Globalização e trabalho: perspectiva comparativa entre Norte e Sul

Paola CappellinI; Christian AzaïsII

IProfessor-Doutor do Departamento de Sociologia e do Programa de Pós-Graduação em Sociologia e Antropologia da Universidade Federal do Rio de Janeiro. Pesquisadora do CNPq. Largo S. Francisco de Paula , n. 1 - Rio de Janeiro - RJ - Brasil. cappellin@uol.com.br

IIProfessor-Doutor da Universidade de Picardie Jules Verne (AmiensFrança). Pesquisador no IRISES UMR 7170 Paris Dauphine. IRISES (UMR 7170 CNRS), Université Paris Dauphine - 75 775 Paris Cedex 16. christian.azais@dauphine.fr

INTRODUÇÃO

Seguindo uma abordagem comparativa, este dossiê reúne artigos cujo objeto é refletir sobre as recentes transformações, em diversas sociedades contemporâneas que manifestam a força de mecanismos de desregulamentação dos mercados de trabalho e do emprego, assim como a desregulação dos regimes de solidariedade e proteção social.
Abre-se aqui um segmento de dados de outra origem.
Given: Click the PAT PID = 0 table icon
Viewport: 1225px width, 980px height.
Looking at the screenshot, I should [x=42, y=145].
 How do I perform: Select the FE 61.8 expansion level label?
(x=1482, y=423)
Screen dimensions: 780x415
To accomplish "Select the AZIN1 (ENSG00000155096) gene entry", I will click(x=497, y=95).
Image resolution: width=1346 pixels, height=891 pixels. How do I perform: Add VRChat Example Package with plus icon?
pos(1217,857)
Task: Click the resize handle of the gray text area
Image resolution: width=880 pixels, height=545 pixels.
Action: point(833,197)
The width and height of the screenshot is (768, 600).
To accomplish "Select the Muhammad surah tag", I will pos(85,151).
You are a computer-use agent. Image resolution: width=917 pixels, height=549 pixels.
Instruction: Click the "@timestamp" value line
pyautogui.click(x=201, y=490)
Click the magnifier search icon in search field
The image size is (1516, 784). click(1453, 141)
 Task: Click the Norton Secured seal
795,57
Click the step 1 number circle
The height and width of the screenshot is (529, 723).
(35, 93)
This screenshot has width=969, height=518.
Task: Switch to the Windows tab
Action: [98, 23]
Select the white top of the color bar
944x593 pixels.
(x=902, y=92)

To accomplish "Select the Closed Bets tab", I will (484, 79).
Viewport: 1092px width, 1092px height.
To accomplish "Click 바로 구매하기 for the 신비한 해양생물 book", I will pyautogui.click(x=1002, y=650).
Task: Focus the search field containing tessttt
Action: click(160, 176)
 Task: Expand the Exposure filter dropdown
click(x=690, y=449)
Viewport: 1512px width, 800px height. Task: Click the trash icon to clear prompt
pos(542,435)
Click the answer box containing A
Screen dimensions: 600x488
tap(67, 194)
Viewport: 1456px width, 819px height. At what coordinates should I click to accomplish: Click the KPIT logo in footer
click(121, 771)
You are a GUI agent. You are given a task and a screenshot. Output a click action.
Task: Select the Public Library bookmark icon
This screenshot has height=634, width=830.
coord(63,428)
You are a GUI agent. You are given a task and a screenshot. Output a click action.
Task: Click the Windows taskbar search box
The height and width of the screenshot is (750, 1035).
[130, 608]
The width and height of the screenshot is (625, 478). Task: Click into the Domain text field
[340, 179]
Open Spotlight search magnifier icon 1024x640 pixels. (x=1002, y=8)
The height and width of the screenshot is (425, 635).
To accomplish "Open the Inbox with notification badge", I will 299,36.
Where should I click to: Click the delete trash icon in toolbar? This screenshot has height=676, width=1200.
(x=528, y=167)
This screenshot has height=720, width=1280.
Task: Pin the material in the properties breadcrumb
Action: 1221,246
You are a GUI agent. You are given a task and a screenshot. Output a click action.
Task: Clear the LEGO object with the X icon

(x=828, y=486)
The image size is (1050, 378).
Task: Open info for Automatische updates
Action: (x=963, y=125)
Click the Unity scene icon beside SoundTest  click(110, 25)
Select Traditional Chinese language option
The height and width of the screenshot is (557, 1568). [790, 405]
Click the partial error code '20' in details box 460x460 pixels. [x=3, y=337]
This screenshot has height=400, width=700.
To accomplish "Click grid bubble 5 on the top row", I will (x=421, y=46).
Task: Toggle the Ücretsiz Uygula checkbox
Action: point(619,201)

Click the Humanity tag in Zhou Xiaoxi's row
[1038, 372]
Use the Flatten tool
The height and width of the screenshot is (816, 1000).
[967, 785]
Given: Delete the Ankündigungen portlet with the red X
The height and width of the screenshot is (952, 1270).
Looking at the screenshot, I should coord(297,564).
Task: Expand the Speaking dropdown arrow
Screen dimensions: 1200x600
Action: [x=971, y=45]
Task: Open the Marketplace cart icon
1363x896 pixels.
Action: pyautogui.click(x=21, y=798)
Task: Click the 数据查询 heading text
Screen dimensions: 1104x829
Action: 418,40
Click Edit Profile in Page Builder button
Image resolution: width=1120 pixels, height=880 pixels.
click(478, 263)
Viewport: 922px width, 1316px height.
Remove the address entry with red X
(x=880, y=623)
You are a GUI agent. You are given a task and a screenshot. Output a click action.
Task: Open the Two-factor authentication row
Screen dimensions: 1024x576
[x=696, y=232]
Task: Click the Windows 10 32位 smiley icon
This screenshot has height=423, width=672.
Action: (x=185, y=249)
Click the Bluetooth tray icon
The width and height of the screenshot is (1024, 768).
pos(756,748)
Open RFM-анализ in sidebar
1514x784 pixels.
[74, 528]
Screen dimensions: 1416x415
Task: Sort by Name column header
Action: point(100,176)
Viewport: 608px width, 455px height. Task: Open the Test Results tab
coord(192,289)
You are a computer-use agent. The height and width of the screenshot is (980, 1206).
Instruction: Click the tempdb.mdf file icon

Vários países são colocados a confronto: Brasil, Cabo Verde, França, Portugal, Uruguai e, em menor medida, os Estados Unidos e a União Européia.

O fenômeno da globalização parece estar sufocando as perspectivas disciplinares, dificultando a compreensão da noção de espaços nacionais, subordinando a dimensão regional dos fenômenos e valorizando os acontecimentos internacionais. Os artigos apresentados neste dossiê têm em comum a idéia de manter ativa uma perspectiva de territorialidade das manifestações, problematizando a atual ênfase que subordina toda e qualquer alteração das relações sociais à força reorganizadora da globalização. Esta preocupação de situar nos espaços nacionais territorializados as recentes transformações que atingem as relações de trabalho, as configurações do mercado de trabalho, as práticas de negociação e de relações industriais, e mais ainda as modalidades de desregulação dos sistemas de inserção no trabalho, é fruto do interesses dos pesquisadores de identificar as especificidades desses países. Alguns desses artigos chegam a questionar sobre as diferentes formas de inserção dos indivíduos nestes espaços sociais, e, de outro, mostram a amplitude dos impactos da globalização sobre as formas de inserção no mercado de trabalho.

O que reúne os autores é também a ousadia intelectual de buscar nas reflexões cruzadas Sul e Norte os processos que diferenciam e aproximam as sociedades nacionais. Este exercício é possível pelo fato dos autores adotarem como central o conceito de sociedade salarial. Este conceito, proposto por Castel (1995), tem um estatuto diferenciado da "relação salarial" fordista, própria à Escola da Regulação francesa. Ele refere-se a uma moldagem entre história e economia, onde a relação salarial pode assumir configurações diferentes quando se localizam as transformações que comandam as relações cada vez mais conflituosas na relação entre o público e o privado, quando se redefinem o lugar do Estado neste processo.

A análise da regulação diferenciada dos mercados de trabalho no Sul e no Norte pode ser compreendida mediante o acompanhamento do grau de desmercantilização/remercantilização da força de trabalho que cada uma das sociedades atingiu ao longo de seu desenvolvimento, ou ainda, da solidez/fragilidade/inexistência de suas sociedades salariais.

O dossiê procurou explorar esta problemática reunindo artigos de autores que compõem uma equipe de pesquisa, com formação multidisciplinar, na medida em que agrega um cientista político, economistas e sociólogos.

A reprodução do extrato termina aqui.